START TEXT SECTION
Social Visibility Consulting has two mascots (who also happen to be my coworkers). Ossi is a corgi/yellow lab mix and Eli is a corgi/border collie mix (we think). They're both quirky, lovable goofballs and both were adopted from local rescue groups. The boys have taught me a lot about enjoying life and, surprisingly, I've also learned a lot from them about writing -- in spite of their lack of opposable thumbs.
1. Be yourself.
If you try to write like someone else, it will sound false and robotic. If you don’t inject at least a little personality into what you’re writing it will sound like a financial prospectus and, let’s face it, no one reads those because they’re boring. Don’t try to sound like something you’re not, your readers will be on to you. If you need someone to write something from a particular perspective that’s not your own, hire a writer. Our special talent is becoming mini “experts” on just about everything and communicating in the style you need us to. And here’s a secret, a twinkle of our own personality always comes through.
2. If it’s interesting, dig for it.
If I want general information, I’ll scan an entry on Wikipedia. If you’re going to write about something, whether it’s your company, industry or area of expertise, do your homework and dig for real information we can’t easily find elsewhere. This may mean spending extra time researching and learning about your topic, but the payoff will come when your readers view you as the go-to source for a particular subject. And, as Ossi and Eli will confirm, sometimes the joy is in the digging itself.
3. Stick your head out the window.
Don’t fall too much in love with your own words. Stick your head out of the proverbial window once and awhile to assess your audience. You may want to write a company blog post and tie it into a recent controversy in the news. But the topic may end up stirring up the wrong kind of feedback, becoming an issue for your organization and losing you readers (and, ultimately, customers). Know your audience and find out what kind of information they’re looking for. Bonus lesson: Not all attention is good attention.
4. Take a nap or a walk.
Don’t participate in reactionary writing, particularly if you’re writing in a forum that represents your business. Social media often requires a nearly instant turnaround, but not every comment is worth replying to. Before you write something you’ll regret and can’t take back (remember, the Internet has an infinite memory), step away from your keyboard and really think about your reaction and the appropriate response. Sometimes it will be to shake, sometimes it will be a bark, occasionally a growl, but sometimes your best response is no response.
5. Be patient and keep at it.
If you struggle with writing, but you love to do it, keep writing. Write for yourself, write as a hobby, work to excel at your professional writing. Read about writing and practice writing. You’ll just keep getting better at it. The first time we threw the ball for Ossi and Eli they didn’t know what to do. Now, they chase it and, occasionally, bring it back. Fetch, like writing, is a work in progress.
END TEXT SECTION
START DATA FOR REVIEW
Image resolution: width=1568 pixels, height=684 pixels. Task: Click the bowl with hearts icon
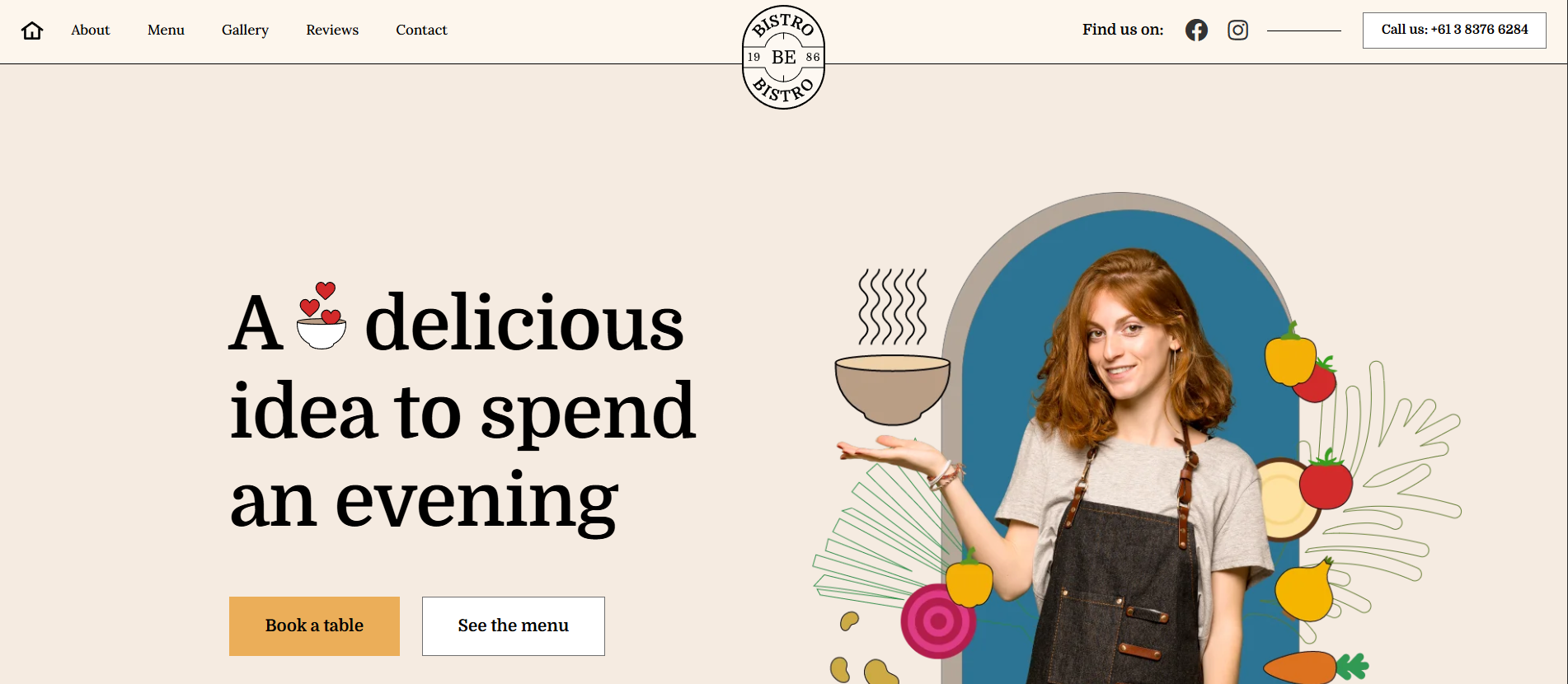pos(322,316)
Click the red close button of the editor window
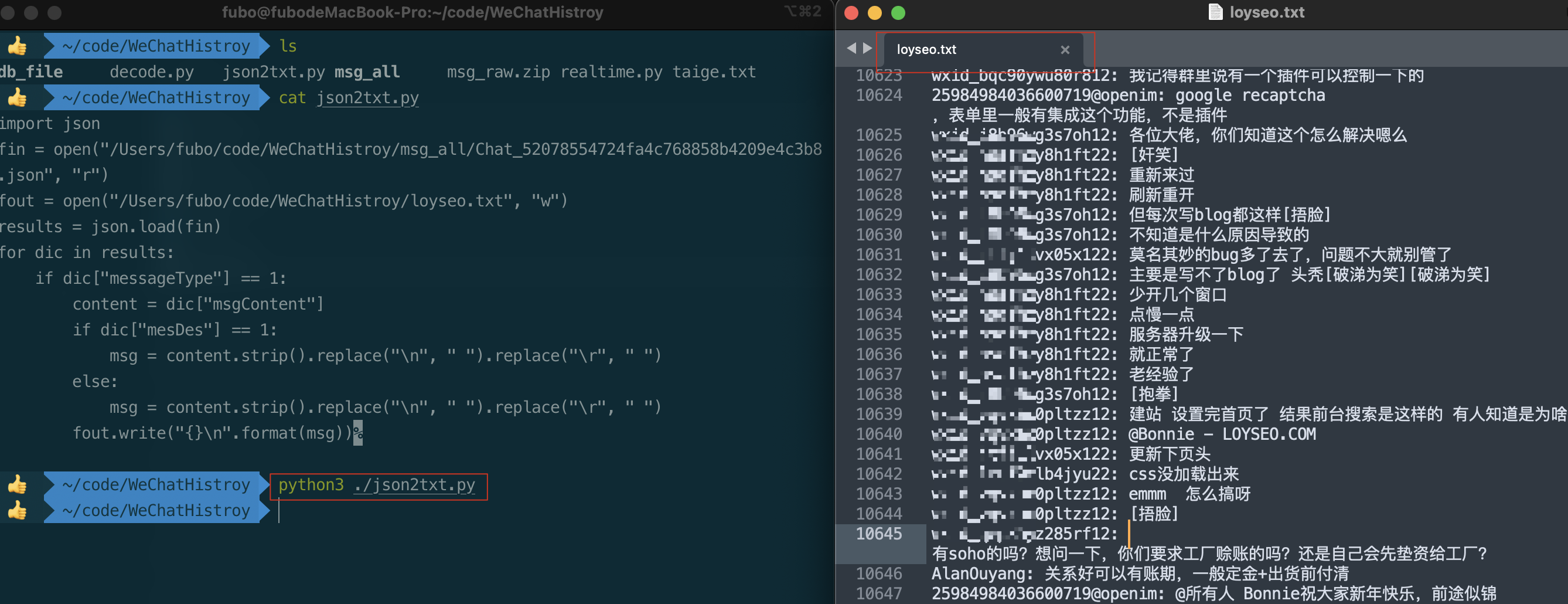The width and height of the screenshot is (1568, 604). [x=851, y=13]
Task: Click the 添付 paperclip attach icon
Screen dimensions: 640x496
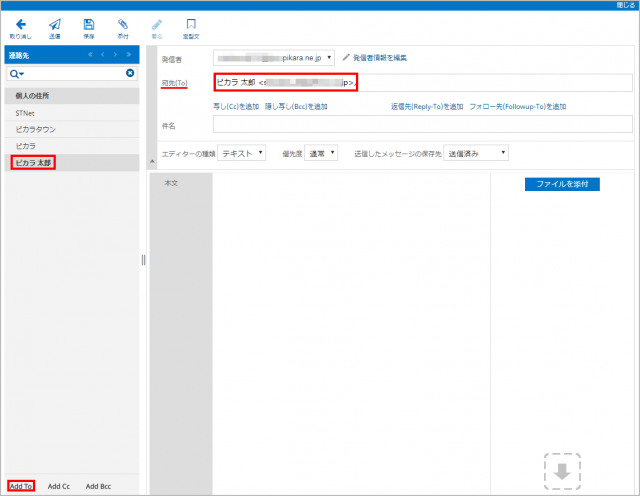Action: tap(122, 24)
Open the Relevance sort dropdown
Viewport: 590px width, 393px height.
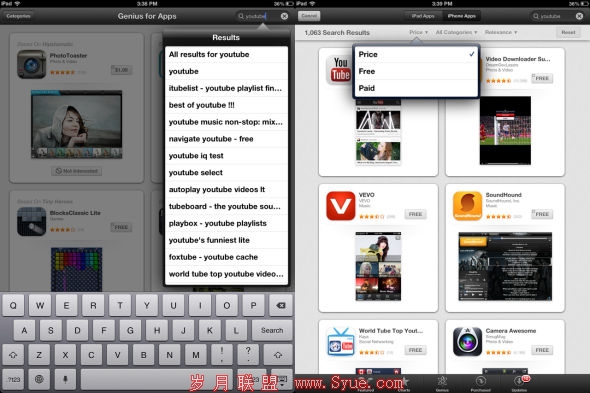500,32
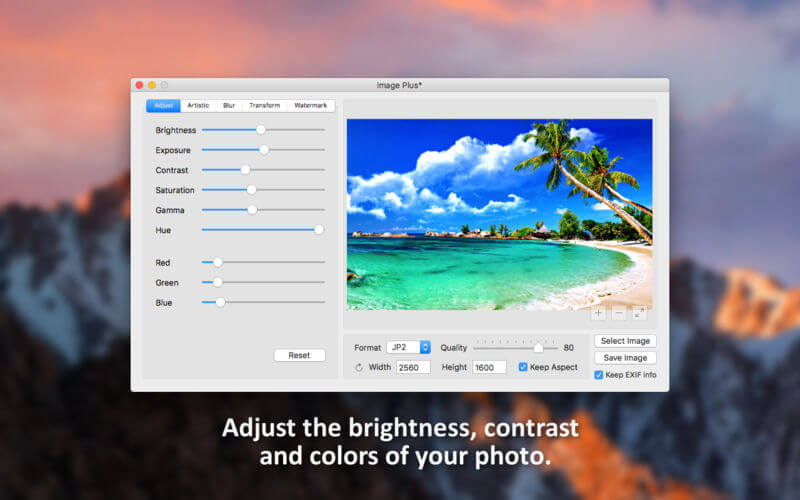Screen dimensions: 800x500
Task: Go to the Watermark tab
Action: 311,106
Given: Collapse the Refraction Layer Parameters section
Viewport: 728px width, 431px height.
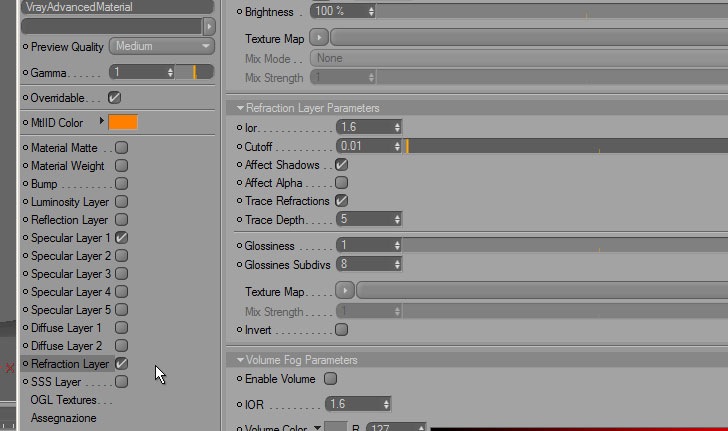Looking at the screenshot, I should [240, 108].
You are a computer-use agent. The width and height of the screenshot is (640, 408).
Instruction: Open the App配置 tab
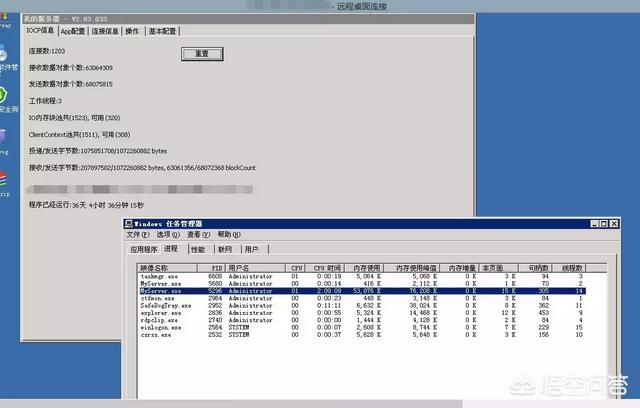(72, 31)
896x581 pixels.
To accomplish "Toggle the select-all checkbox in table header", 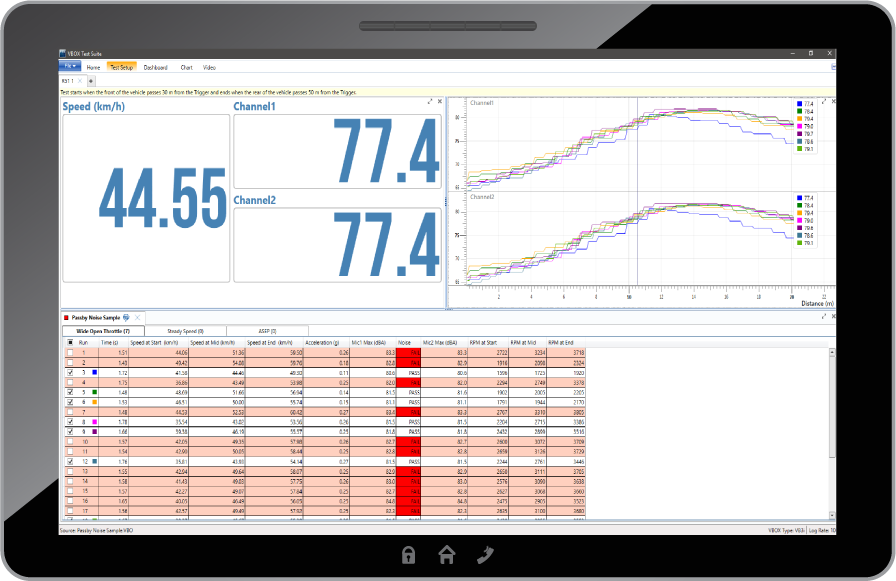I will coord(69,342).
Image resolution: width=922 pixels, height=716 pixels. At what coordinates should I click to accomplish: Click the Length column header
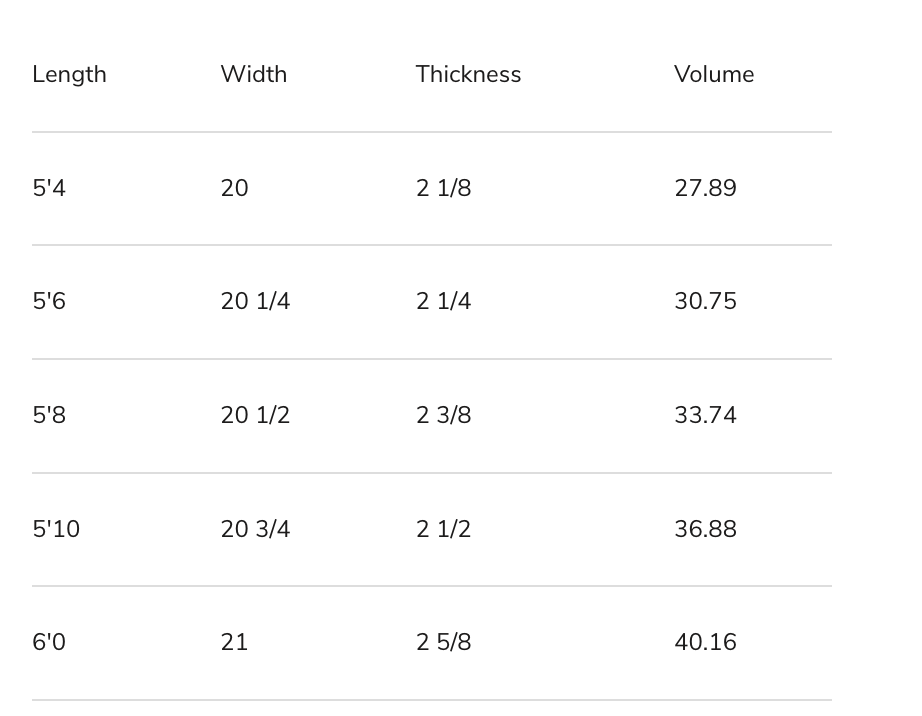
END DATA FOR REVIEW
→ **TASKS TO CARRY OUT**
**1.** List the five numbered lesson headings in the writing-lessons post.
**2.** Please repeat the part of the writing-lessons post starting with "If I want general" and going on through "the digging itself.".
The records have no connection to the writing-lessons post.

→ **RESPONSES FOR EACH TASK**
**1.**
1. Be yourself.
2. If it’s interesting, dig for it.
3. Stick your head out the window.
4. Take a nap or a walk.
5. Be patient and keep at it.

**2.**
If I want general information, I’ll scan an entry on Wikipedia. If you’re going to write about something, whether it’s your company, industry or area of expertise, do your homework and dig for real information we can’t easily find elsewhere. This may mean spending extra time researching and learning about your topic, but the payoff will come when your readers view you as the go-to source for a particular subject. And, as Ossi and Eli will confirm, sometimes the joy is in the digging itself.